● **EXTRACT PROVIDED**:
.....
As always with these projects, I radically underestimate the amount of time and trouble. I boldly swear to M that I WILL get this done by, oh, lets say the end of March, definitely. So here’s the way things look on Friday morning March 21:

Yup, lots of carpet still there.

But wait, things are beginning to happen. Later that morning the toilet magically jumps into the bathtub! Thank whatever entity you choose to thank that you aren’t getting on your hands and knees in the small space back there where the toilet used to be and where gallons of pee have marinated the carpet, pad and underlayment. The underlayment, by the way, is about the consistency of shredded wheat and will need to be replaced. I sort of anticipated that might be the case but only in a vague, theoretical way, not in an “I have a clue what to do next” kind of way. Luckily the combination of the rotten wood and the fact that our house was so cheaply constructed means that there are only nine nails holding the underlayment down in that side of the bathroom, so, using my handy cordless Sawzall knock-off (overgrown electric steak knife) and a crowbar it comes up without a problem. I love demolition!
.....
● **SUPPLIED RECORDS**:
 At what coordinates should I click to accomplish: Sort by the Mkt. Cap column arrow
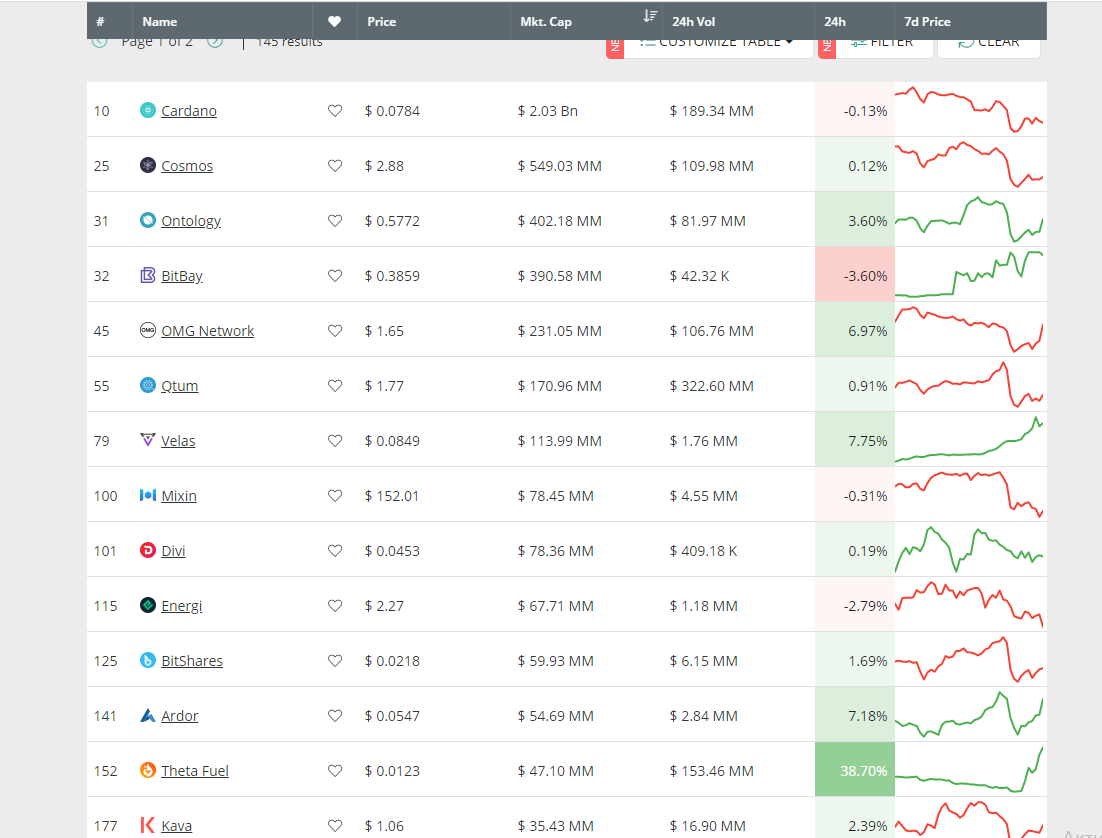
.....
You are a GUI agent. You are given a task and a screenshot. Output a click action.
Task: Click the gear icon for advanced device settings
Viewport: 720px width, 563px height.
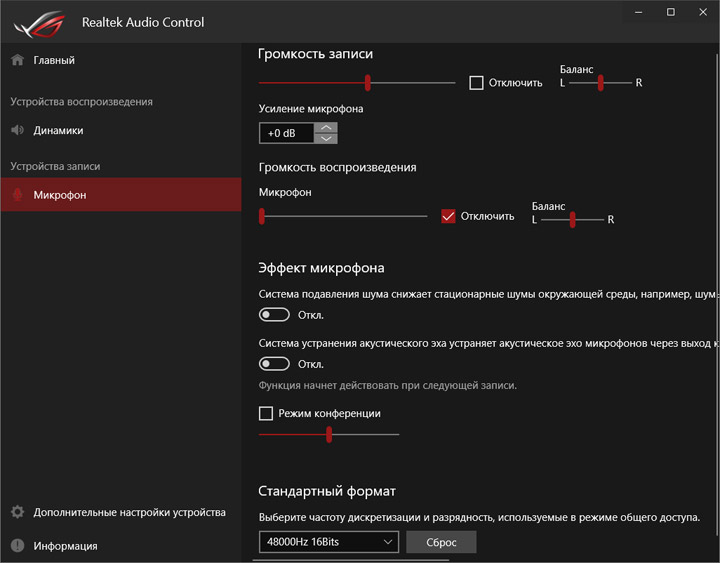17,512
.....
● **STATED EXERCISE 1**: In the bathroom renovation account, how many nails held the underlayment down on that side of the bathroom?
● **STATED EXERCISE 2**: Can you translate this sentence from the bathroom renovation account into Spanish: "The underlayment, by the way, is about the consistency of shredded wheat and will need to be replaced."
● **STATED EXERCISE 3**: Write what comes next in the bathroom renovation account, picking up after its last sentence.

● **EXERCISE RESPONSE 1**: Nine.

● **EXERCISE RESPONSE 2**: El contrapiso, por cierto, tiene más o menos la consistencia del trigo desmenuzado y habrá que reemplazarlo.

● **EXERCISE RESPONSE 3**:
Now I find that I have 40 minutes to go to another Old Guy Carpenter’s house to get an essential and scary tool AND go to the lumberyard to get the new wood for the underlayment, before M needs the van to go to school to pick up the kids. Oh, and Older Boy is George Washington in the first grade’s live wax museum this afternoon too.

I tear out of the driveway concentrating on – what the heck is a live wax museum?

Somehow I get the tool and the wood and get back in time. I’m feeling pretty good right about now.

“So,” M asks, “want to go see the live wax museum?”